Records from a collection ->
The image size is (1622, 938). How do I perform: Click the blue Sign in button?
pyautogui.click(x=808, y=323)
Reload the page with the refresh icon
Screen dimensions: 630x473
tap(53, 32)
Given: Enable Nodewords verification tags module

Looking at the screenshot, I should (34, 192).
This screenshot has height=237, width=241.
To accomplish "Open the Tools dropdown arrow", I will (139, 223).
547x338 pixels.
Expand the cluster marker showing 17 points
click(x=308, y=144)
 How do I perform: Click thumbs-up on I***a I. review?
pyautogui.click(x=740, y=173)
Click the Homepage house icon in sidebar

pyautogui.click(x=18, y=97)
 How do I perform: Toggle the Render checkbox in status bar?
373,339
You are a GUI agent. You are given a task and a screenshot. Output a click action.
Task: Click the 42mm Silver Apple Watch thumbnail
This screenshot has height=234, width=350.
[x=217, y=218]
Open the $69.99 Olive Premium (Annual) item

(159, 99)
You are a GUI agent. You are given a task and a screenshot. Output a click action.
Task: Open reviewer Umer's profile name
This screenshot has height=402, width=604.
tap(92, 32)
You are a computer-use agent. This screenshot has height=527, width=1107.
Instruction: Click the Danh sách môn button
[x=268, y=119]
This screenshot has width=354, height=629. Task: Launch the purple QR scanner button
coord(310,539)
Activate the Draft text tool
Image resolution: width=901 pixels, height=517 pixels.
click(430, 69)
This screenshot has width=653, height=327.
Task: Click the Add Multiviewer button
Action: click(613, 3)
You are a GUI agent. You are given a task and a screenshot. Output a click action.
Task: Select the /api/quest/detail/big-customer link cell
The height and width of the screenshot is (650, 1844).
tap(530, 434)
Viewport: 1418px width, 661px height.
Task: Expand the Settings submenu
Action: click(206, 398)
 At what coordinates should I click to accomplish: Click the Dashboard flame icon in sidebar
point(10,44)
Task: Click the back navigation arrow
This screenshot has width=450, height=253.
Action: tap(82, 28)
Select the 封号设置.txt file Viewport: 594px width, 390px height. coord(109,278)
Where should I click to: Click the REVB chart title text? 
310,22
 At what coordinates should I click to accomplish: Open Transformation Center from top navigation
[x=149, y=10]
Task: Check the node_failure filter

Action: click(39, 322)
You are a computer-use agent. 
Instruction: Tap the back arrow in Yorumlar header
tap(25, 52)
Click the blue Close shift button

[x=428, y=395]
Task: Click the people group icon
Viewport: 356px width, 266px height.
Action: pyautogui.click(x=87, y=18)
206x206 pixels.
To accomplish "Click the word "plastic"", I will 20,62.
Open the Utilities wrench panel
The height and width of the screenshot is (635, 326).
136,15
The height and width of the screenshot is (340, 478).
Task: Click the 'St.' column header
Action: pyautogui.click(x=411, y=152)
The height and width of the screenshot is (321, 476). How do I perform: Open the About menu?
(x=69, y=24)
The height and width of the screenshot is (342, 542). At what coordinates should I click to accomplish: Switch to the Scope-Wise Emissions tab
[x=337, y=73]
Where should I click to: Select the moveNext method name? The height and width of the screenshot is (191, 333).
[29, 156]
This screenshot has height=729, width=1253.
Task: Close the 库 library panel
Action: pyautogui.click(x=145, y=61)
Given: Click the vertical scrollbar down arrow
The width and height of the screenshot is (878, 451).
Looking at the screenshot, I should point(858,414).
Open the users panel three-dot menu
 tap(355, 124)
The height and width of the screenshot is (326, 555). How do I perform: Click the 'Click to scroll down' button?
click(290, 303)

Work to be completed -> Check each line of the records above for the word "computer", count the lines that have it, and give only the count.

Result -> 2